Un informe especial publicado a finales de 2010 por la Comisión Europea – Eurobarómetro – muestra que un 72% de los encuestados a nivel europeo está a favor del fomento de los biocarburantes. Este porcentaje se eleva al 83% en el caso de los biocarburantes de segunda generación.

 Autora: [Paloma Manzanares. Unidad de Biocarburantes. Ciemat]

En Octubre de 2010 la Comisión Europea difundió los resultados de una encuesta realizada sobre un total de 26.671 ciudadanos de la EU-27, de los que 1.004 son españoles, con el fin de analizar sus opiniones con respecto a la biotecnología y otras nuevas tecnologías, incluidos los biocarburantes. Este Eurobarómetro especial fue encargado por la Dirección General de Investigación de la Comisión Europea, coordinado por la Dirección General de Comunicación y realizado por el centro TNS Opinion & Social (Bruselas, Bélgica) en Febrero de 2010.

Los resultados del Eurobarómetro revelan que una gran mayoría de los encuestados – el 76% en España y el 72% en el conjunto europeo – están a favor de seguir fomentando los biocarburantes actuales, basados fundamentalmente en materias primas agrícolas. Cuando los encuestados son preguntados por la percepción que tienen sobre los biocarburantes de segunda generación, producidos a partir de biomasa no ligada al mercado alimentario, este amplio respaldo se incrementa hasta el 82% en España y el 83% en el conjunto de los países europeos.

La encuesta muestra que los ciudadanos de Dinamarca son los que muestran un mayor apoyo a los biocarburantes, con un 96% de respuestas positivas. En cuanto a los datos socio-demográficos, se observan diferencias entre grupos. Los europeos que viven en zonas rurales tienden a pensar que los biocarburantes deben ser apoyados más frecuentemente que los que viven en grandes ciudades (74% vs. 68%). Igualmente, los ciudadanos de edades comprendidas entre 15 y 24 años muestran más apoyo que los que tienen más de 55 (76% vs. 63%).
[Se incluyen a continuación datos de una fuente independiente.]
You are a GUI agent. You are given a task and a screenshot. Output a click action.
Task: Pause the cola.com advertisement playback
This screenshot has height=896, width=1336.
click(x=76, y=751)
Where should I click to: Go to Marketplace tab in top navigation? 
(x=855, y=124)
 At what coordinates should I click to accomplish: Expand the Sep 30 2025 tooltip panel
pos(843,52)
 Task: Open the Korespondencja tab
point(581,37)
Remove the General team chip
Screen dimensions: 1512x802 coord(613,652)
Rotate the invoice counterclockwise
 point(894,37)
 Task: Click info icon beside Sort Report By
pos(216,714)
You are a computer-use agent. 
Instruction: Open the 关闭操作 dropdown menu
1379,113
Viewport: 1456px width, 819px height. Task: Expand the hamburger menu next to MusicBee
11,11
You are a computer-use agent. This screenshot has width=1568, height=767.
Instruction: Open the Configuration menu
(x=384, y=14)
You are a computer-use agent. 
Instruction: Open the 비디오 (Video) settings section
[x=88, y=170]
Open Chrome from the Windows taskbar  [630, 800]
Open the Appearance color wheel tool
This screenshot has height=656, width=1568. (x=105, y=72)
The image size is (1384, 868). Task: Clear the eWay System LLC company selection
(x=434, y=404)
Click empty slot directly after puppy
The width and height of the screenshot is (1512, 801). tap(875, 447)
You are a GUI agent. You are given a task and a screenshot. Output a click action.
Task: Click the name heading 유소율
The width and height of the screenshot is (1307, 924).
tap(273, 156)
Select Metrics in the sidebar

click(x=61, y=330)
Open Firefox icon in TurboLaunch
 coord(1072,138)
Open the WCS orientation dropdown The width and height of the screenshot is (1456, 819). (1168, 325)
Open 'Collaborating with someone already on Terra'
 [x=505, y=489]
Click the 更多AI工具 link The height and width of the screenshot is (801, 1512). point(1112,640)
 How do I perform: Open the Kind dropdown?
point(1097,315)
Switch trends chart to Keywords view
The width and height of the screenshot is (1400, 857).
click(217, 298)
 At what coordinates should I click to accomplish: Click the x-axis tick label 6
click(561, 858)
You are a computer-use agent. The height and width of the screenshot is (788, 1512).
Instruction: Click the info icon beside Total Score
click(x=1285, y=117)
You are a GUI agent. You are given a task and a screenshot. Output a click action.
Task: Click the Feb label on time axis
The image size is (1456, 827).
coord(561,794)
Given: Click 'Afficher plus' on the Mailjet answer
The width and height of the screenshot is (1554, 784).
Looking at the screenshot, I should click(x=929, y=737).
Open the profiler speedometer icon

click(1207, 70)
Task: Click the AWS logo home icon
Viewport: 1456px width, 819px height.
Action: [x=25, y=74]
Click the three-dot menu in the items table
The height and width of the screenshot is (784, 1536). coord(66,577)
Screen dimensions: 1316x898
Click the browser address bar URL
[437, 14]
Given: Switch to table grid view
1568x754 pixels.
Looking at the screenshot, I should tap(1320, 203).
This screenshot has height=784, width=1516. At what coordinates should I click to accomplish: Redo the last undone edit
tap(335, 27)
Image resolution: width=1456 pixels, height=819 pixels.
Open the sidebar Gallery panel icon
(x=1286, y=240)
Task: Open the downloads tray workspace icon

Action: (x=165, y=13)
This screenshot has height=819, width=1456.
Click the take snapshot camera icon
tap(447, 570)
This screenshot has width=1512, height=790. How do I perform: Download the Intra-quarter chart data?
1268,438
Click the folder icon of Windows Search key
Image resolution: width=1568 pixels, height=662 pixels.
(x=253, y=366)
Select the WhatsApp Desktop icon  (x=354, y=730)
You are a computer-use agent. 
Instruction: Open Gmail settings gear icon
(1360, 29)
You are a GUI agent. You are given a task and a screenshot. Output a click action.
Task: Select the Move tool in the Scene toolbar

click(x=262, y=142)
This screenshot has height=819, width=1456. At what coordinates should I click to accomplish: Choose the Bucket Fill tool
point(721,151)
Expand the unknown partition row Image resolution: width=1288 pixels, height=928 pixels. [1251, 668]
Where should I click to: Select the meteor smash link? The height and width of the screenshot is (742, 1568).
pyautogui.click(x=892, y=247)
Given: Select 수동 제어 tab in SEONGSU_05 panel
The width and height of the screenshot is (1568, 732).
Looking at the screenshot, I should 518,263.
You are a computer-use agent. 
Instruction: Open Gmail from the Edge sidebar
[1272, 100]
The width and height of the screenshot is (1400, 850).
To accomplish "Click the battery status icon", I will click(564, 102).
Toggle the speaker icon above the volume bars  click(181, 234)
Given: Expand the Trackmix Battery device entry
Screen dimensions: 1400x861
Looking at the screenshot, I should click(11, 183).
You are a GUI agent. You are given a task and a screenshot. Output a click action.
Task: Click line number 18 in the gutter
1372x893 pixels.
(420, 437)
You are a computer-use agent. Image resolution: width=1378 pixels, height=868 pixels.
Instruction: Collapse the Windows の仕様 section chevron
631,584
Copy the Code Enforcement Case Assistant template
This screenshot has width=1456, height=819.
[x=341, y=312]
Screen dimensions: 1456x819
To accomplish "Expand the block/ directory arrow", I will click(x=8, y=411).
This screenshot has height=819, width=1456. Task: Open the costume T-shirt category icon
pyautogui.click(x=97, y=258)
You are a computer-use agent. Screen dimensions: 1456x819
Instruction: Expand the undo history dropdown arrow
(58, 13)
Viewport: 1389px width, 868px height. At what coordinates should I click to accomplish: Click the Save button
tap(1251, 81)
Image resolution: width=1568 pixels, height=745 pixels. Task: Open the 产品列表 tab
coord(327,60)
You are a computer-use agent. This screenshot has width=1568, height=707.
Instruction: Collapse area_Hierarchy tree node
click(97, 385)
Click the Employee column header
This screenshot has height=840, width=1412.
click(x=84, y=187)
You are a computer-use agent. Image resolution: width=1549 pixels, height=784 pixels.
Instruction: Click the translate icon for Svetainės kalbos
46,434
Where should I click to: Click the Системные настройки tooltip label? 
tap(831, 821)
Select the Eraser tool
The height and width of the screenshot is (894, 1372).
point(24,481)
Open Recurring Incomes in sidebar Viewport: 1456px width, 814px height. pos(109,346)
En opinión de Roderic Miralles, Presidente de APPA (Asociación de Productores de Energías Renovables) Biocarburantes,  “este sondeo de opinión confirma que la política española y europea de fomento de los biocarburantes cuenta con el respaldo mayoritario de la población pese a las falacias difundidas en su contra”. Según estas mismas fuentes, “estos resultados revelan el impacto marginal que han tenido en la opinión pública europea las infundadas acusaciones que vienen siendo lanzadas contra los biocarburantes, a los que se ha pretendido responsabilizar injustamente de la deforestación del planeta o de la subida de los precios alimentarios”. La sección de Biocarburantes de APPA basa estas opiniones en los resultados del Eurobarómetro y en el informe “Perspectiva sobre la subida de precios de las materias primas de 2006-2008”, recientemente publicado por el Banco Mundial, que demuestra la insignificante influencia que los biocarburantes tuvieron en el alza de los precios de los alimentos de hace unos años.